Ein Jahr nach Fukushima dokumentiert ein Bericht das Versagen von Atomindustrie und Politk. Er zeigt, dass die Regierung mit dem Schlimmsten rechnete.

Die japanische Regierung befürchtete, Tokio evakuieren zu müssen: Flughafen Narita im März 2011. Bild: dapd

BERLIN taz | Es war ein Anschiss von höchster Stelle: Am Dienstag, dem 15.März 2011, poltert Japans Premierminister Naoto Kan morgens um halb sechs ins Hauptquartier des Stromkonzerns Tepco. Vor den 200 Angestellten erklärt er: „Ein Rückzug kommt nicht infrage. Das Schicksal Japans steht auf dem Spiel!“

Sollten die Strommanager das havarierte AKW Fukushima Daiichi aufgeben, würde das zehn bis zwanzig weitere Reaktoren gefährden. Es würde zwei- bis dreimal die Strahlenbelastung der Katastrophe von Tschernobyl verursachen und sicher eine Intervention von Russland und den USA nach sich ziehen.

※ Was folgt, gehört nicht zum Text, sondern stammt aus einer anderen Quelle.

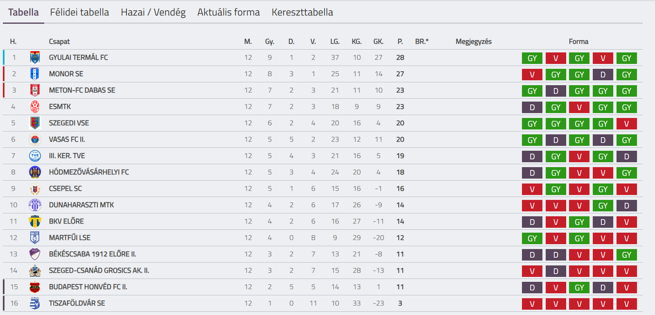
Task: Open the Vasas FC II. team link
Action: tap(67, 139)
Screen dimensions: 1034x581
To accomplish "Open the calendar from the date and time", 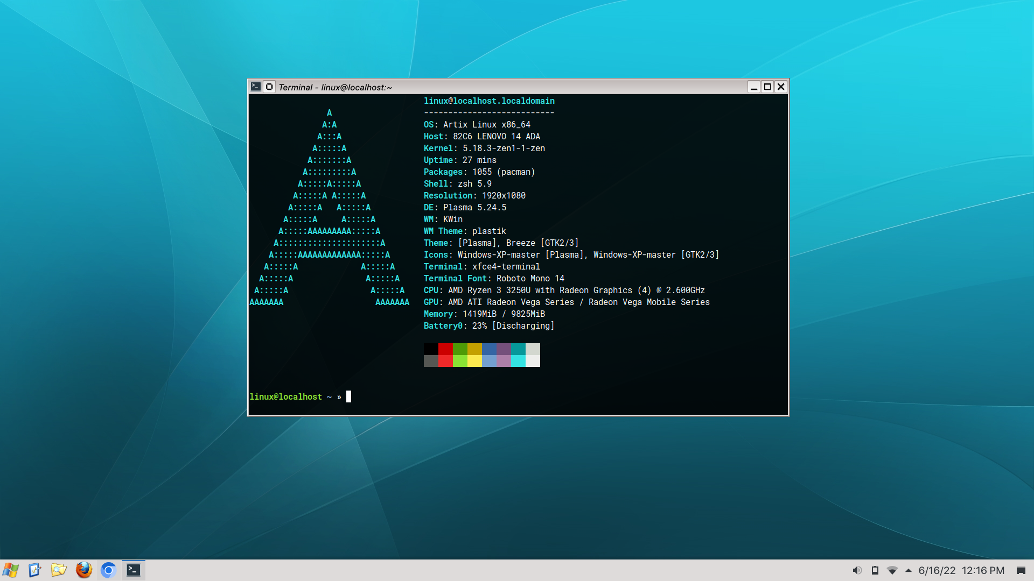I will [961, 570].
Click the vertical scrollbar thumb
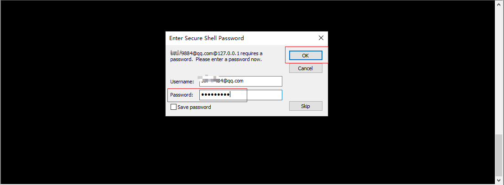This screenshot has height=185, width=504. coord(499,156)
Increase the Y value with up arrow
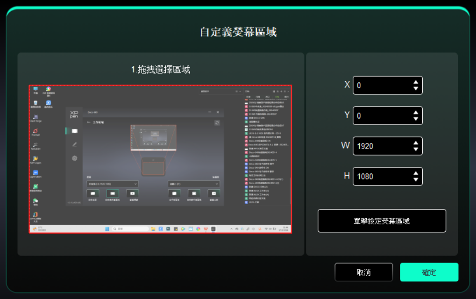476x299 pixels. click(416, 113)
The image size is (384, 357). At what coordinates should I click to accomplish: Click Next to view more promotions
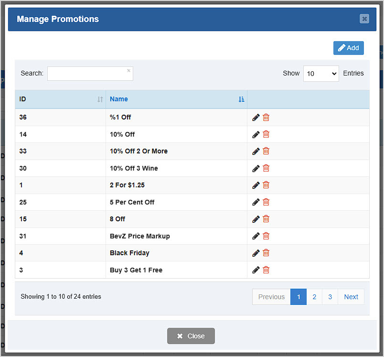click(x=351, y=297)
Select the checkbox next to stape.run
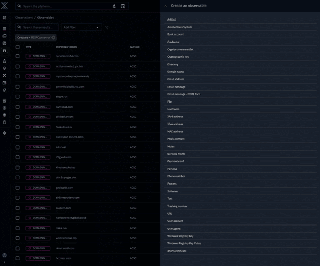 (x=18, y=96)
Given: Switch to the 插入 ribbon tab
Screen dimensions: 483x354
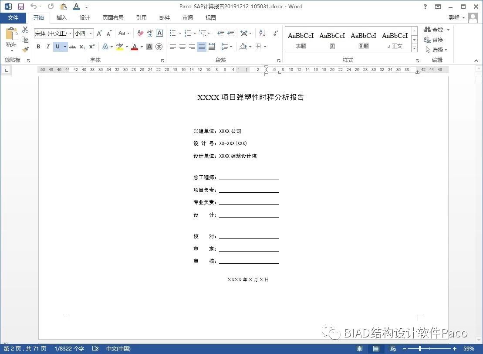Looking at the screenshot, I should 62,18.

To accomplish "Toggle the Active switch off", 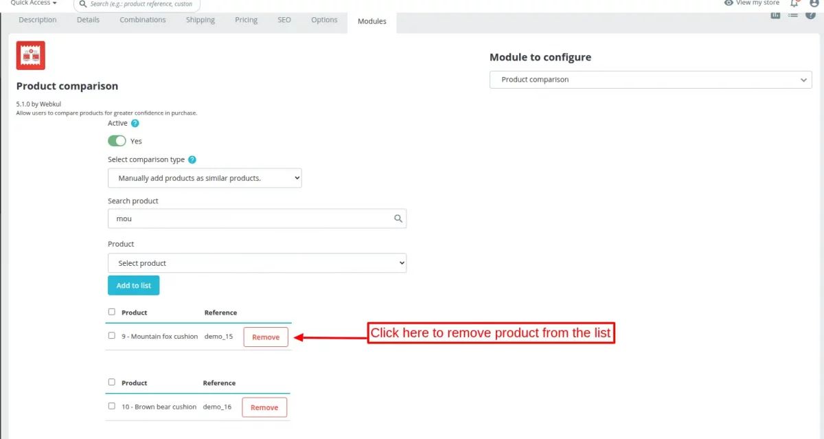I will coord(117,140).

Die Tepco-Angestellten, ruft der Premierminister, sollten ihre Pflicht erfüllen und im Zweifel ihr Leben aufs Spiel setzen, um die durchgebrannten Reaktoren in Fukushima wieder unter Kontrolle zu bringen.

Fukushima-sonntaz

11. März 2011: Als in Japan die Erde bebte, saß die Biobäuerin Chieko Shiina in der Badewanne, das Wasser vibrierte, sie hatte Angst. Heute campiert sie in Tokio vor dem Wirtschaftsministerium und protestiert gegen die Atomkraft. Das sonntaz-Spezial ein Jahr nach Fukushima erzählt ihre Geschichte. Und die eines Arbeiters, der das Beben mitten im AKW erlebte. Zudem auf den 20 Seiten am Wochenende: Streifzug durch Tokios Kulturszene. Essay zu Restrisiken. Positionen der AKW-Gegner Mycle Schneider und Jochen Stay. Streitgespräch mit Atomlobby-Chefin Astrid Petersen. Themenübersicht: www.taz.de/sonntaz

Diese dramatische Szene beschreibt ein Bericht, den die unabhängige Kommission der Rebuild Japan Initiative Foundation (RJIF) zum Jahrestag des Desasters vorstellt. Die Untersuchungsgruppe hat 300 Zeugen befragt, Manager, Politiker und Techniker. Der Bericht „Rückblick auf Fukushima: Eine komplexes Unglück, eine verheerende Reaktion“ stellt dem Betreiber Tepco, der japanischen Atomindustrie und der Politik ein desaströses Zeugnis aus.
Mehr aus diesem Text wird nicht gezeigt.